El panorama dio un nuevo giro cuando en abril de 2026, a partir del caso de Ana, una investigación periodística de la CNN y una demanda judicial de Amnistía confirmaron la existencia de un protocolo municipal de atención de solicitudes de aborto que incorpora requisitos, procedimientos y restricciones que la normativa nacional no prevé.

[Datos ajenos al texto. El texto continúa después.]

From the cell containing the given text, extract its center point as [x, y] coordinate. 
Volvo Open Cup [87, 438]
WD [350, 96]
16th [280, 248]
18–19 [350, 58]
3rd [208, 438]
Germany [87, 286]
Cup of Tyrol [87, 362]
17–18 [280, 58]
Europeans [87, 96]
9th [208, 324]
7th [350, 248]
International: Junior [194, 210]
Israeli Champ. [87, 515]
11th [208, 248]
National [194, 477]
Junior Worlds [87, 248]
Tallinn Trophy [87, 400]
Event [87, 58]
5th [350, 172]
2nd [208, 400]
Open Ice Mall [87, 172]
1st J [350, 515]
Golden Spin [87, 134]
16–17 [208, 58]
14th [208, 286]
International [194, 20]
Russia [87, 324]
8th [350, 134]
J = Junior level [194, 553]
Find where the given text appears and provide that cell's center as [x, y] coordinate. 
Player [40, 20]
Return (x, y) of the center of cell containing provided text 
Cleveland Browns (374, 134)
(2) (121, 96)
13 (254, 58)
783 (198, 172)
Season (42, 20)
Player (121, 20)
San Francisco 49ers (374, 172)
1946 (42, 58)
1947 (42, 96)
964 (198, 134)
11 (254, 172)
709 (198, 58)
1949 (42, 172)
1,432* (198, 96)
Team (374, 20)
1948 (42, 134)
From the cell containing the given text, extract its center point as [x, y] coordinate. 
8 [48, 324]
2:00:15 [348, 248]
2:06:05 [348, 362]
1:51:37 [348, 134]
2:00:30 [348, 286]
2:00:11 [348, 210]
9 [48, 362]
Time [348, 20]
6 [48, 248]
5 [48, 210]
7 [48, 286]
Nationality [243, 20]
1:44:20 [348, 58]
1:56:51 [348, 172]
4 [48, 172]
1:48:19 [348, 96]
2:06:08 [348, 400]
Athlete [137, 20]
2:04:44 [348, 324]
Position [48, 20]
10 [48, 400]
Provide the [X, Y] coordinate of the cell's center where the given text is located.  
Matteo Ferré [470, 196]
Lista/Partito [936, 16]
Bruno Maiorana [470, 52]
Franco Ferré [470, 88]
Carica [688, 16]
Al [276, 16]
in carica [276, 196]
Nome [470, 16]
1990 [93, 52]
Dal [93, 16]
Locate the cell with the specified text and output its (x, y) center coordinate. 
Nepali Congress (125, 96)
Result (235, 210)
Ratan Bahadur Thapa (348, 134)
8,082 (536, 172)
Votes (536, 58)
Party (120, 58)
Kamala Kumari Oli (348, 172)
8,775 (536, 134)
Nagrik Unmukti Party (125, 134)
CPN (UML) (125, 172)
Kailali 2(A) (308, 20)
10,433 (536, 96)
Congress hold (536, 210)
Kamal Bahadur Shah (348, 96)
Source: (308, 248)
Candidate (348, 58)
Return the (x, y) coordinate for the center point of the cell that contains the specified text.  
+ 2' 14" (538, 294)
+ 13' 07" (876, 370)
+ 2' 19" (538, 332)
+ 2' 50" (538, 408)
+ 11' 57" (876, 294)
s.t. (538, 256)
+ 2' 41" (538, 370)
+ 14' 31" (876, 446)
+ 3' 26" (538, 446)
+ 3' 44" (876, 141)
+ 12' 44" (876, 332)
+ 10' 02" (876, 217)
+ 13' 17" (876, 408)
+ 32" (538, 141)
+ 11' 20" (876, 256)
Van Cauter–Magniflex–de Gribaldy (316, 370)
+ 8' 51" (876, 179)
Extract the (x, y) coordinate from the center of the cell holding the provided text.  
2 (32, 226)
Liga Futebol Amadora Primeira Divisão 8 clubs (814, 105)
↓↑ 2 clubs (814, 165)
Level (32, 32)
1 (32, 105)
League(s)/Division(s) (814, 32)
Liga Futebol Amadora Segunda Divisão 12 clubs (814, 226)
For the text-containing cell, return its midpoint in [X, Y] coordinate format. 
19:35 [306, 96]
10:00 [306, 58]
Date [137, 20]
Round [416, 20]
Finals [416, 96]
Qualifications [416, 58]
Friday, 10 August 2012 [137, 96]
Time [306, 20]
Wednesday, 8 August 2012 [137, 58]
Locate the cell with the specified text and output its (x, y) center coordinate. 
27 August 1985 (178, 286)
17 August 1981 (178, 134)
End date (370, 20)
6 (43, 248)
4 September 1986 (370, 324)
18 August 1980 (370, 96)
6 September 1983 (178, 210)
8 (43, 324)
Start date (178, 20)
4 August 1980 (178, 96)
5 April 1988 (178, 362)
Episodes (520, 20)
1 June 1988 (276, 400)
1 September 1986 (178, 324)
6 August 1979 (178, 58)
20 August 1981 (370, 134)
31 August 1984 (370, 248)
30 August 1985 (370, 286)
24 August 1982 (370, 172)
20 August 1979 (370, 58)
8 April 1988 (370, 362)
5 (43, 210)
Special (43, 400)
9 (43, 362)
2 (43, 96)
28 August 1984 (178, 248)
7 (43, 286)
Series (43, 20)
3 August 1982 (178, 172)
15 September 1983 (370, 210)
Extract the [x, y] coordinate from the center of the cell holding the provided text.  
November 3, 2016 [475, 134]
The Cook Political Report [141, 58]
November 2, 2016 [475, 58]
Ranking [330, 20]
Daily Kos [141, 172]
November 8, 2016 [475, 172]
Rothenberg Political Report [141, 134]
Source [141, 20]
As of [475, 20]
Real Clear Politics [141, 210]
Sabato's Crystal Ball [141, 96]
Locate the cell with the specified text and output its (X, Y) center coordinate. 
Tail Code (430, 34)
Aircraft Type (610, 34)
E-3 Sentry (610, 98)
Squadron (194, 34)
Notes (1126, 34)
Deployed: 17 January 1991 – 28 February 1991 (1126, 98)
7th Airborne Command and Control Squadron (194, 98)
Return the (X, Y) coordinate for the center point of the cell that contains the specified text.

“Este hallazgo representa un salto cualitativo en la caracterización del problema”. Así, porque se pudo comprobar que no se trata de prácticas aisladas del personal de salud, sino que la barreras responden “a directivas institucionales impulsadas desde las propias autoridades sanitarias locales”.
La existencia del protocolo fue confirmada en el expediente judicial que lleva adelante el Juzgado en lo Contencioso Administrativo n°2 de San Isidro.
“¿Querés abortar? Te Ayudamos”
Durante 2026, Amnistía Internacional, que continuó recibiendo nuevos testimonios de mujeres que enfrentaron barreras para acceder al aborto en el municipio, también pudo documentar un modus operandi ya conocido en Argentina: el de las ONG antiderechos que actúan dentro de los centros de salud de forma ilegal para obstruir el cumplimiento de la ley.
“Entre los patrones relevados –precisaron desde Amnistía- se destaca la presencia de personas sin vínculo formal acreditado con el sistema de salud en las inmediaciones del hospital. Quienes denunciaron obstáculos en el acceso relataron haber encontrado, a la salida del establecimiento, mujeres con pecheras identificatorias, una mesa y un cartel que decía: “¿Querés abortar? Te ayudamos”. Sin embargo, según los testimonios recibidos, esas intervenciones no estaban orientadas a brindar información objetiva sobre el acceso a una prestación legal de salud, sino a intentar modificar la decisión de quienes se acercaban a solicitar la práctica”.
“También existen indicios de que algunas de esas personas habrían ingresado al consultorio durante consultas médicas, lo que, de confirmarse, podría vulnerar el derecho a la privacidad de las pacientes y el deber de confidencialidad que rige toda atención sanitaria”. Todo esto, con la aparente “tolerancia o habilitación institucional” por parte del Municipio.
“Amnistía Internacional –concluyen en el apartado- solicitó información sobre el eventual vínculo laboral o institucional de estas personas, pero no recibió respuesta por parte del municipio”.